From a year earlier, the real GDP increased 2.7 percent in the first quarter. Gross domestic income (GDI) picked up 2.8 percent on a yearly basis.
The slowing first-quarter growth was attributable to both sagging exports and lackluster private consumption.
Last week, the BOK revised down its 2016 growth forecast for the economy from 3.0 percent to 2.8 percent on concerns about economic uncertainties at home and abroad.
The South Korean government predicted a 2016 growth above 3 percent, but private think tanks lowered their forecasts to the mid-range of 2 percent.
LG Economic Research Institute's 2016 growth outlook was set at 2.4 percent, with those by Hyundai Research Institute and the Korea Institute of Finance being downgraded to 2.5 percent and 2.6 percent respectively.
Private consumption reduced 0.3 percent in the first quarter from the previous quarter due to weak demand for durable goods and semi-durables. It was a downturn from rises of 1.1 percent in the third quarter and 1.4 percent in the fourth quarter of 2015.
The downturn indicated the weakening of consumer sentiment caused by economic uncertainties, while hinting that the government's measures to bolster up private expenditure are winding down.
Construction investment expanded 5.9 percent in the first quarter after declining 2.4 percent in the previous quarter thanks to a rise in building constructions and civil engineering works.
Facility investment tumbled 5.9 percent on a quarterly basis due to softer demand for general machinery and transport equipments.
Exports, which account for about half of the economy, reduced 1.7 percent in the first quarter from three months earlier on the back of falling shipments of oil products and automobiles.
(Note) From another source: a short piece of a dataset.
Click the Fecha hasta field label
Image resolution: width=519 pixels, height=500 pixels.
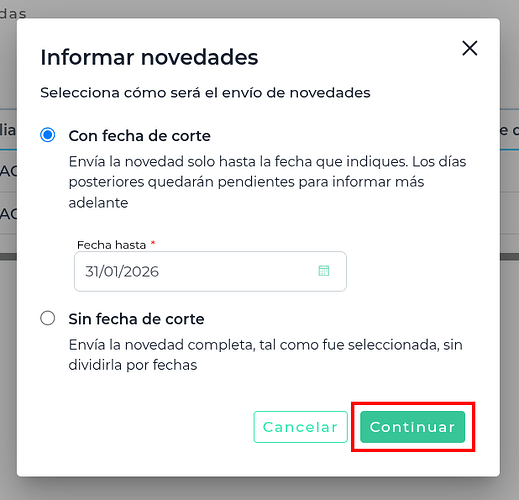[111, 245]
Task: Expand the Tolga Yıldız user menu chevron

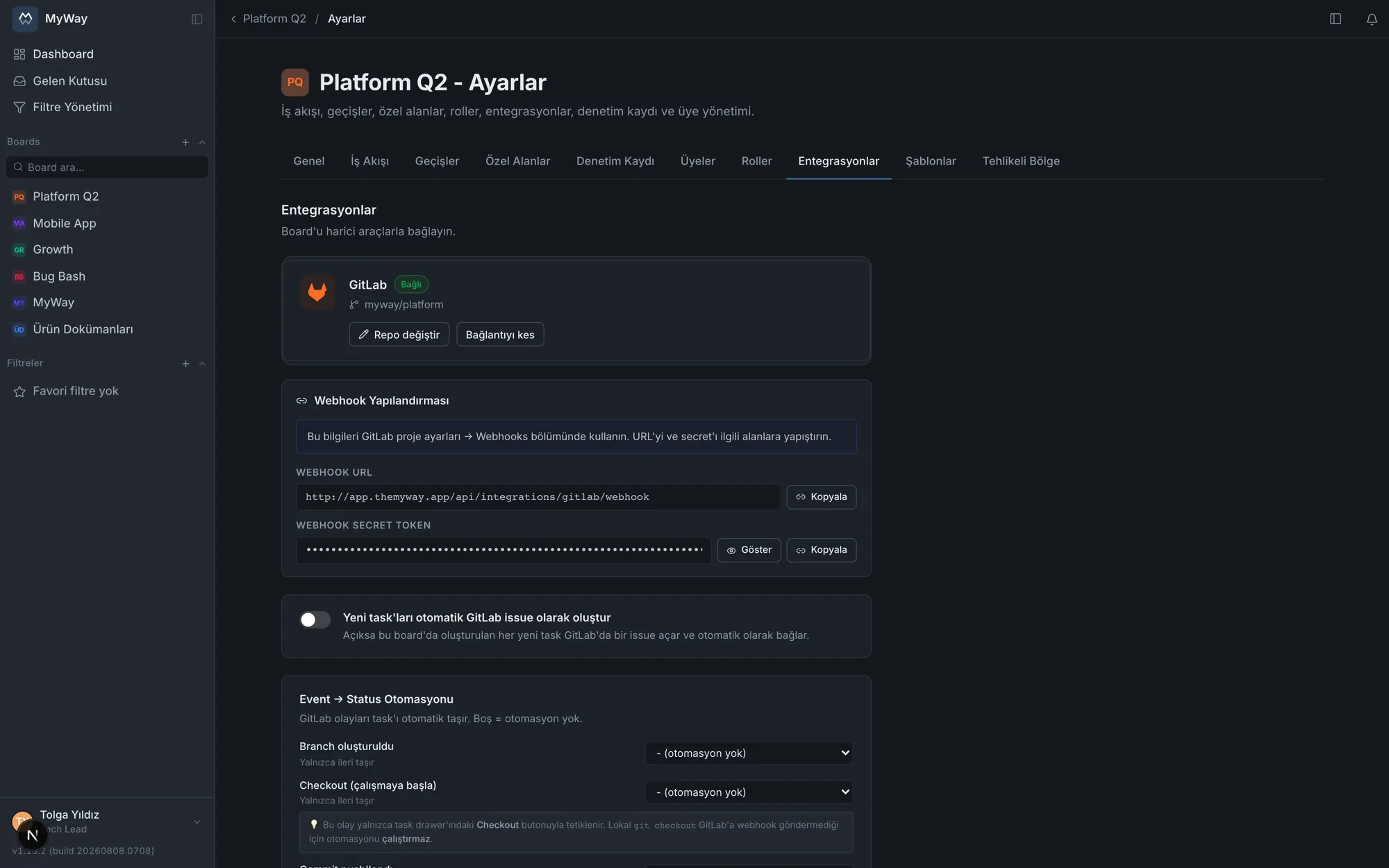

Imports shed 3.5 percent amid lower crude oil prices.
Intellectual property investments inched up 0.1 percent due to the increased investment in the software sector.
By industry, production among manufacturers dipped 0.2 percent in the first quarter after growing 0.7 percent in the previous quarter. Production among builders gained 3.2 percent in the quarter, up from a 0.7 percent growth in the prior quarter.